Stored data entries
□ □ □ □ □ □ □

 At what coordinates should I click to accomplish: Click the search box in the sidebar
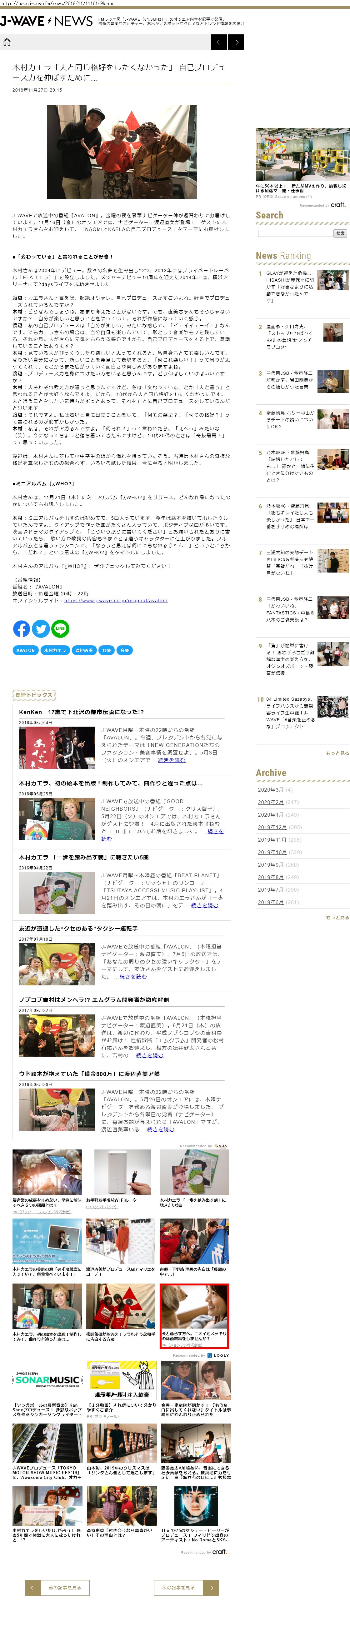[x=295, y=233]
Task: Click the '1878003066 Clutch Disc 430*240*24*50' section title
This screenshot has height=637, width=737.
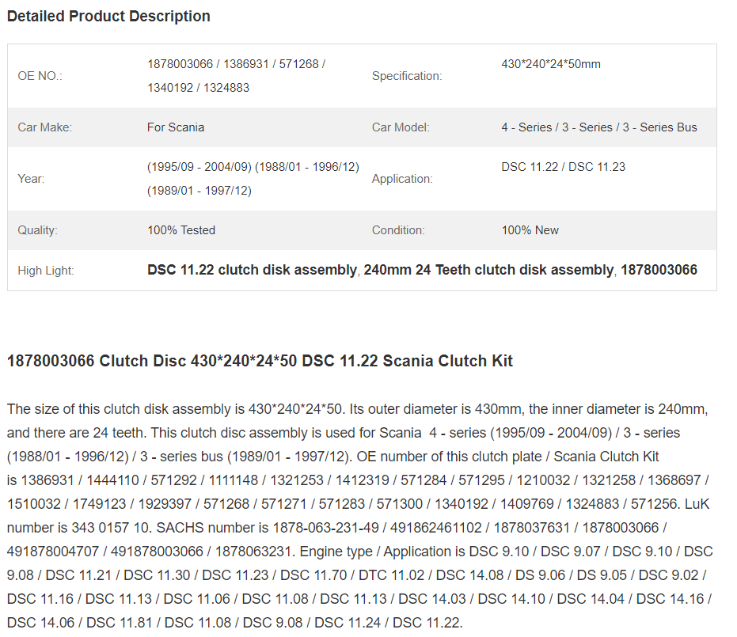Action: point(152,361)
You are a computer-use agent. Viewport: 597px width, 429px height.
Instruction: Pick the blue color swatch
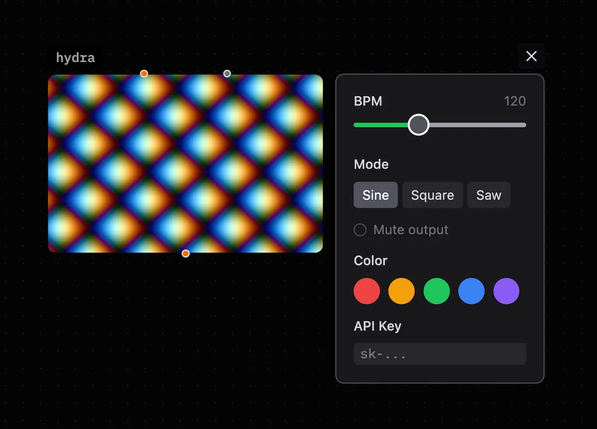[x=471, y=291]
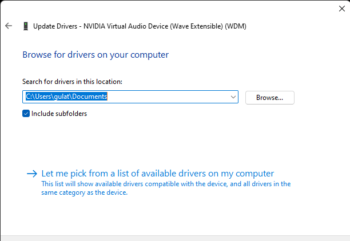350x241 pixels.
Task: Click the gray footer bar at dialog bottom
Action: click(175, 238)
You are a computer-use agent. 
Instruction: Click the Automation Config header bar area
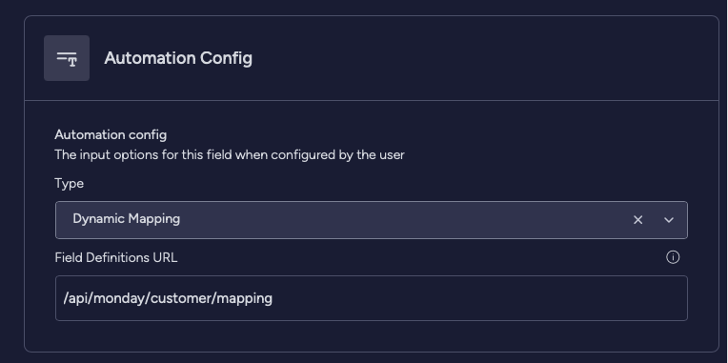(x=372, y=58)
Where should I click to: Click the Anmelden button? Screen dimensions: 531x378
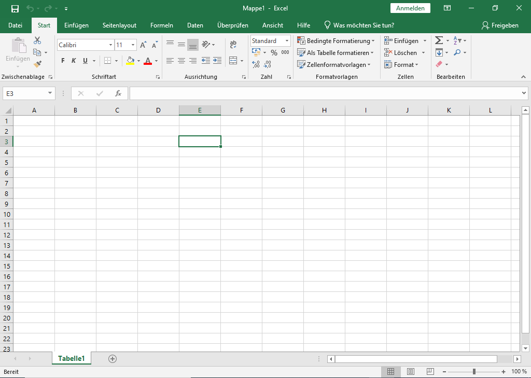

□ □ □ □ □ □ □

Without the pictures, transcribe exactly the lines above from the one containing "You are a computer-use agent. Viewport: 597px" through the last.

You are a computer-use agent. Viewport: 597px width, 429px height.
Instruction: Pick the blue color swatch
[x=471, y=291]
350x241 pixels.
Task: Click the gray footer bar at dialog bottom
Action: click(175, 238)
You are a computer-use agent. 
Instruction: Click the Automation Config header bar area
(x=372, y=58)
Where should I click to: Click the Anmelden button? Screen dimensions: 531x378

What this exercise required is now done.